→ The problem:
Reprint every entry, character for character.

[Saved data entries]

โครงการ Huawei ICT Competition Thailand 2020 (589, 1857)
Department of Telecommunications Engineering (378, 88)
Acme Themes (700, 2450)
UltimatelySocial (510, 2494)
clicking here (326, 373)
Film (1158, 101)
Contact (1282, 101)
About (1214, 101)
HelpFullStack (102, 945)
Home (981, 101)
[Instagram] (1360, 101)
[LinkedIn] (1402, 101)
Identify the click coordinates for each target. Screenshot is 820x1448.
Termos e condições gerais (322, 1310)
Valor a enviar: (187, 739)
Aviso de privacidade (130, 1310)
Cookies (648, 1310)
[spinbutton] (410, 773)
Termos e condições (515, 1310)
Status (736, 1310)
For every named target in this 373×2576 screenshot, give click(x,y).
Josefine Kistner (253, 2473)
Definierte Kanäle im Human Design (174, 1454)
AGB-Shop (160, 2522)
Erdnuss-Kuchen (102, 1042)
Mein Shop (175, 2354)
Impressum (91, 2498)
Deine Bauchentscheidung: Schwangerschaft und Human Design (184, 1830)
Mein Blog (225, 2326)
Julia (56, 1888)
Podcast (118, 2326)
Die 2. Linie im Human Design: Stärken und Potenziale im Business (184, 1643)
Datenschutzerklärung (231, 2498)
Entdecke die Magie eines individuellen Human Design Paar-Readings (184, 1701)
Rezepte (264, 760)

→ Response for this exercise:
โครงการ Huawei ICT Competition Thailand 2020 (589, 1857)
Department of Telecommunications Engineering (378, 88)
Acme Themes (700, 2450)
UltimatelySocial (510, 2494)
clicking here (326, 373)
Film (1158, 101)
Contact (1282, 101)
About (1214, 101)
HelpFullStack (102, 945)
Home (981, 101)
[Instagram] (1360, 101)
[LinkedIn] (1402, 101)
Identify the click coordinates for each target. Screenshot is 820x1448.
Termos e condições gerais (322, 1310)
Valor a enviar: (187, 739)
Aviso de privacidade (130, 1310)
Cookies (648, 1310)
[spinbutton] (410, 773)
Termos e condições (515, 1310)
Status (736, 1310)
For every named target in this 373×2576 screenshot, give click(x,y).
Josefine Kistner (253, 2473)
Definierte Kanäle im Human Design (174, 1454)
AGB-Shop (160, 2522)
Erdnuss-Kuchen (102, 1042)
Mein Shop (175, 2354)
Impressum (91, 2498)
Deine Bauchentscheidung: Schwangerschaft und Human Design (184, 1830)
Mein Blog (225, 2326)
Julia (56, 1888)
Podcast (118, 2326)
Die 2. Linie im Human Design: Stärken und Potenziale im Business (184, 1643)
Datenschutzerklärung (231, 2498)
Entdecke die Magie eines individuellen Human Design Paar-Readings (184, 1701)
Rezepte (264, 760)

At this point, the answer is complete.